RMC Conso a sollicité l'entreprise afin d'en savoir plus sur les détails des modes de production de ces plats préparés, mais nous n'avons pas eu de réponse.

L'utilisation d'ingrédients transformés

La diététicienne Alexandra Rétion a analysé les étiquettes des pâtes au saumon et des bouchées aux fruits de mer. Elle est claire: "On est très loin du fait maison puisque les produits contiennent des ingrédients ultra-transformés."

"Les plats traiteur sont supposés être cusinés comme si on les préparait dans notre cuisine et ça n'est pas le cas sur ces produits. S'ajoute à cela le fait que, pour moi, dès lors que le produit contient un ingrédient ultra-transformé, il devient lui-même ultra-transformé.

En effet, les pâtes au saumon et les bouchées aux fruits de mer contiennent de l'amidon, "qu'on peut considérer comme étant un additif, car c'est une version plus industrielle de la farine classique", avance la diététicienne. Les deux plats contiennent aussi des arômes. Ils peuvent par conséquent être considérés comme étant ultra-transformés.

Des produits associés à la notion de plaisir

Contrairement aux plats préparés classiques, les produits "traiteur" vendus par les grandes surfaces jouissent d'une image assez positive auprès des consommateurs. 47% d'entre eux les associent même à "une source de plaisir" selon une étude menée par IRI, société d'études de marché.

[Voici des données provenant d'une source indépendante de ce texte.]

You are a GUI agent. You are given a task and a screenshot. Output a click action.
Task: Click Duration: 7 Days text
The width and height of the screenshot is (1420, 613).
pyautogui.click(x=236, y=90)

"Cette image positive s'explique par le fait que ces plats sont souvent présentés dans des barquettes transparentes où on les voit, ils ne sont pas enfermés dans une boîte en métal ou dans un rayon surgelé. Mais la réalité c'est qu'on est dans des systèmes de cuisine industrielle dans les trois cas... Je dirai même que les surgelés et que les conserves ont l'avantage de ne pas présenter de conservateur", analyse Xavier Terlet.

Le spécialiste explique que ces plats sont souvent achetés pour être consommés "immédiatement", contrairement "à une conserve qu'on va laisser au fond du placard". En effet, la date limite de consommation de ces aliments est souvent assez courte.

Il estime également que ces produits sont plutôt comparables aux plats cuisinés "qu'on peut commander en livraison", car dans l'esprit du consommateur, ils s'inscrivent vraiment dans une consommation "minute et plaisir".

Comparer les ingrédients

Comme toujours, le consommateur ne doit pas se fier à la face avant d'un packaging et plutôt s'intéresser à la liste d'ingrédients. RMC Conso a demandé à Alexandra Rétion de comparer le plat de pâtes au saumon "traiteur" à un plat préparé classique équivalent en termes de recette, de la marque distributeur Leclerc.

"Le plat préparé classique contient à peu près 16.2% de saumon sur 280 grammes de produit, tandis que le plat préparé traiteur en présente environ 14% sur 450 grammes. Pour moi, le plat préparé classique est plus proche d'un plat traiteur", détaille-t-elle.

Concrètement, les plats préparés traiteur ne sont pas moins bons que les autres, mais ils ne tiennent pas leurs promesses de produits moins industriels. En réalité, quel que soit le type de plat préparé que vous achetez, gardez en tête qu'il s'agit souvent de produits transformés.